BIOGRAPHY

In 1996 Athens and Sparta signed a peace treaty to end the Peloponnesian War, 2,400 years after Athens’ surrender in 404 BC. This Greece—where the past is just as present as the present—was Constantine’s childhood home and remains his creative crucible.
Constantine is a mixed-media artist, currently based in New York City. In his art he works with stories, images, Greek Bronze Age hieroglyphs, and languages thought to be lost to time. He is among the last speakers of Arberishte, a Greek sister language of medieval Albanian. Among his subjects are the lost words and sounds of Arberishte, as well as other forgotten languages of Greece, his work breathing life into ancient cultures and systems of knowledge that have faced erasure.
Constantine’s art has toured the world, visiting galleries in Moscow (Gallery «СОЛЬ»), Berlin, Tokyo, and across Finland. His series of works based on the Finnish epic, the Kalevala, is part of the permanent collection at the State Museum of Urban Sculpture in St. Petersburg. His most recent individual exhibition took place at Galerie Robert Art Room in Paris, November, 2022.
Constantine—known in the literary world as Peter Constantine—has had a decorated career as a writer, translator, and activist for a diversified linguistic ecosystem in our world. He is a Guggenheim Fellow and the recipient of two National Endowment for the Arts fellowships, the PEN Translation Prize and the National Translation Award, as well as national literary prizes from Kosovo and Greece.


ARTIST’S STATEMENT

In the mountains next to Corinth, where the Greek side of my family is from, we speak – or rather spoke – Arberishte, an indigenous language of Greece that is related to Medieval Albanian. The village legends maintain that we are a pre-Greek Pelasgian people, who in the time of the Iliad gave two ships to Troy. Mycenae is an eight-hour walk down the mountain path, and Agamemnon, the dark and murderous king who threw Bronze Age Greece into turmoil, controlled the rich plains at the foot of our mountains.
In our villages, time and history have a different value, ages mix and mingle. In our legends Christ and Alexander the Great march out on military campaigns together, Homer sits on the stone by Muhammad Pasha’s fountain singing with his pupils, and the Virgin Mary allies herself with the Turks against our people, for we have sinned.
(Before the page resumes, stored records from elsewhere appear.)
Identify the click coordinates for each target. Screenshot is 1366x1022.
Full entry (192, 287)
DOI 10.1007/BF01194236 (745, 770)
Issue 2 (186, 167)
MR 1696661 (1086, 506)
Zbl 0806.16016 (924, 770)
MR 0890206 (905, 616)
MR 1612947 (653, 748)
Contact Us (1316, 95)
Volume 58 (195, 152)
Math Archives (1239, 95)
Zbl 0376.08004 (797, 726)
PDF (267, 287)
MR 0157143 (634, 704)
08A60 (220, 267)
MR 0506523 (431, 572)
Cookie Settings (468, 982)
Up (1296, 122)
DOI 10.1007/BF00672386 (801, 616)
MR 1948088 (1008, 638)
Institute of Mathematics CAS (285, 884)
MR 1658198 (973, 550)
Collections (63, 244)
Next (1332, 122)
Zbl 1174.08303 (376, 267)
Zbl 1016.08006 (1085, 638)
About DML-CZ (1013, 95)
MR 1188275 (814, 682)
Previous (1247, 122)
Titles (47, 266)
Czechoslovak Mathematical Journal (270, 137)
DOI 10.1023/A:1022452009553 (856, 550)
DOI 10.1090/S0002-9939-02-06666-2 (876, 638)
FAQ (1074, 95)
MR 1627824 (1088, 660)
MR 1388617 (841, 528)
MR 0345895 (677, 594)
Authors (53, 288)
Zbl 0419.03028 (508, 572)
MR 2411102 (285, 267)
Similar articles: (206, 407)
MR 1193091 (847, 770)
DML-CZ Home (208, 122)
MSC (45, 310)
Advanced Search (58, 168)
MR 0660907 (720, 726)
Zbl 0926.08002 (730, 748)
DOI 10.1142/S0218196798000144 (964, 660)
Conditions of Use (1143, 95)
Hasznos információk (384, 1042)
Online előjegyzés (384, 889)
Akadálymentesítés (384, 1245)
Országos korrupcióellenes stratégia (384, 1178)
The days of the week and months of the year bear the names of Bronze Age and pre–Bronze Age Greek gods. 
I have spent my life immersed and involved in language, and it is deeply and personally painful to me to see the autochthonous non-Greek languages of Greece lost and disappearing, joining the many languages of the world that are dying every year. We are facing a mass language extinction. Gone forever will be their words and their cultures. In my works I reach back to the pre-alphabet Greek hieroglyphs, seeking what we have lost, and with image and color reach out for the forgotten words of my homeland.